[445] The
assailants were more fortunate at a small stockade called Fort
Granville, on the Juniata. A large body of French and Indians attacked
it in August while most of the garrison were absent protecting the
farmers at their harvest; they set it on fire, and, in spite of a most
gallant resistance by the young lieutenant left in command, took it, and
killed all but one of the defenders.[446]
[Footnote 443: In the public Record Office, _America and West Indies_,
LXXXII., is a manuscript map showing the positions of such of these
posts as were north of Virginia. They are thirty-five in number, from
the head of James River to a point west of Esopus, on the Hudson.]
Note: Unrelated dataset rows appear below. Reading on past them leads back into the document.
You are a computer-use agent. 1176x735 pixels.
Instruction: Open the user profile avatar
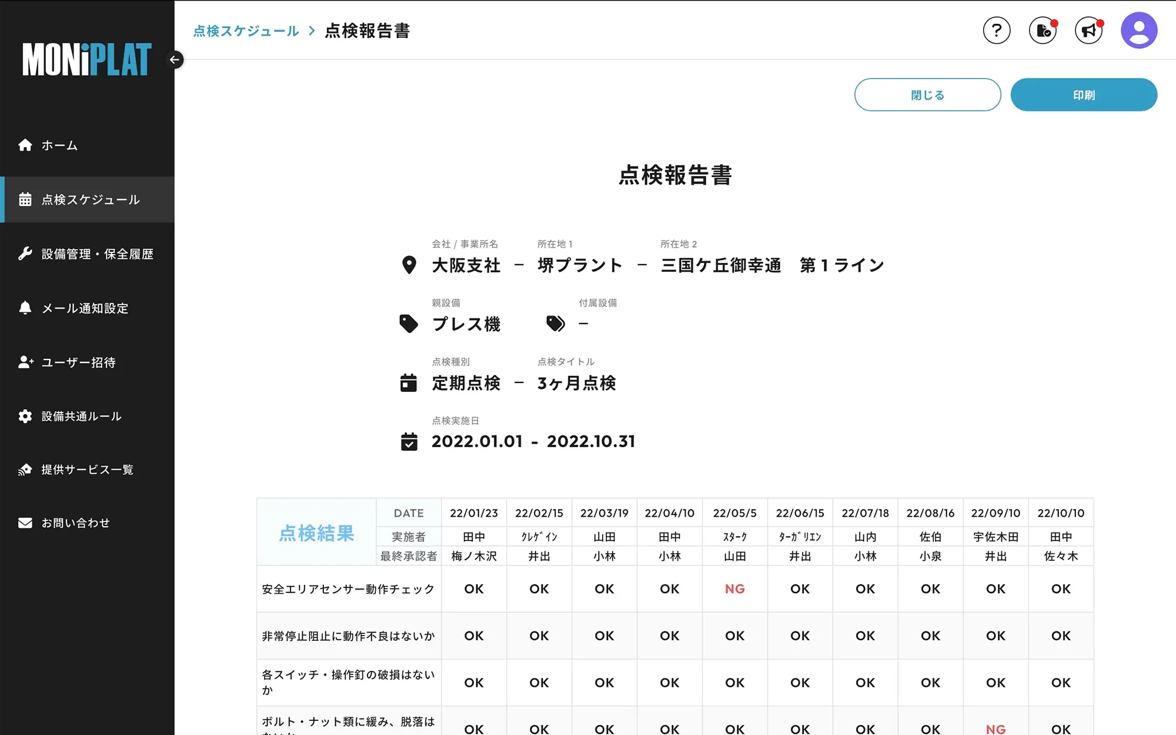(1140, 30)
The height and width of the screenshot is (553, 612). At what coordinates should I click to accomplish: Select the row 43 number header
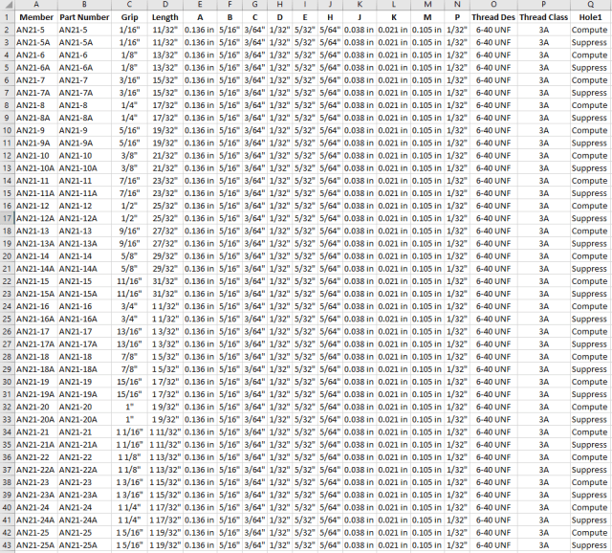point(7,545)
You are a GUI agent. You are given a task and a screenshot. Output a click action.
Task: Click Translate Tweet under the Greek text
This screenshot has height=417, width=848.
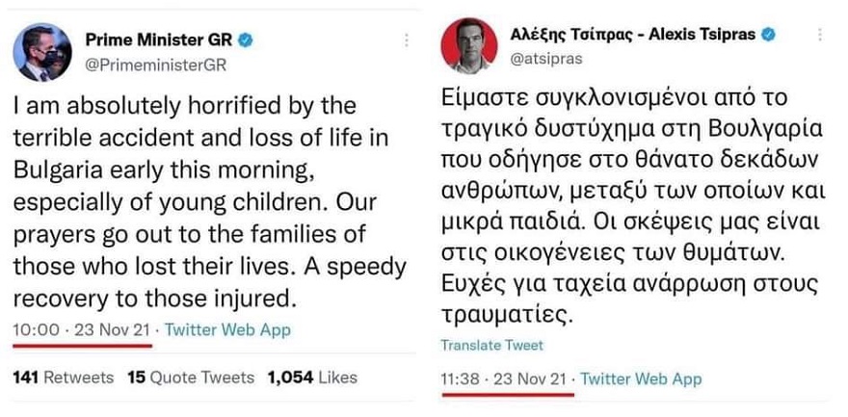[491, 345]
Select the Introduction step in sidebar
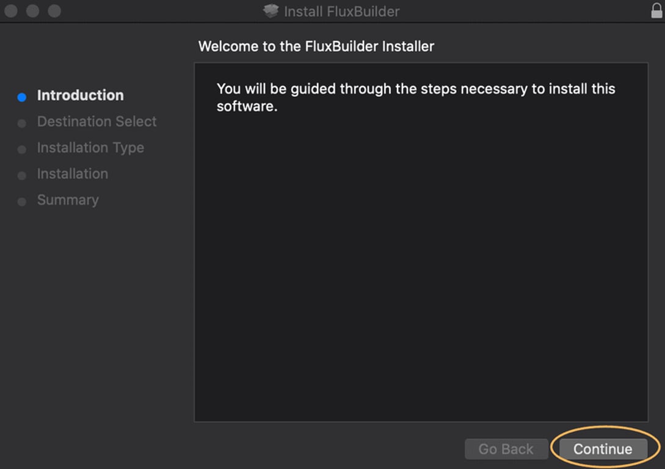 pyautogui.click(x=80, y=95)
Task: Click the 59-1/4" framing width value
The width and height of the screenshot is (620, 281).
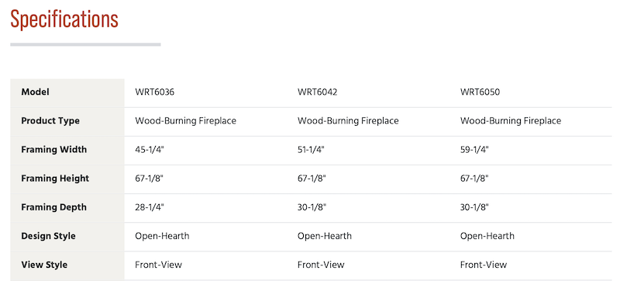Action: pos(474,150)
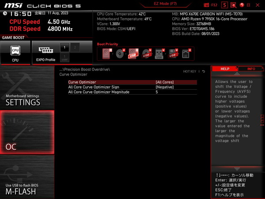The width and height of the screenshot is (265, 199).
Task: Open the M-FLASH section
Action: [x=27, y=177]
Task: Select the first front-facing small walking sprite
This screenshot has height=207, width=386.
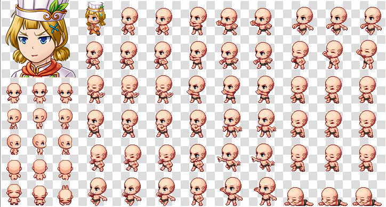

[Footnote 444: _Colonial Records of Pa._, VII. 76.]
[Footnote 445: _Washington to Morris,--April, 1756_.]
[Footnote 446: _Colonial Records of Pa._, VII. 232, 242; _Pennsylvania
Archives_, II. 744.]
What sort of resistance the Pennsylvanian borderers would have made
under political circumstances less adverse may be inferred from an
exploit of Colonel John Armstrong, a settler of Cumberland. After the
loss of Fort Granville the Governor of the province sent him with three
hundred men to attack the Delaware town of Kittanning, a populous nest
of savages on the Alleghany, between the two French posts of Duquesne
and Venango. Here most of the war-parties were fitted out, and the place
was full of stores and munitions furnished by the French.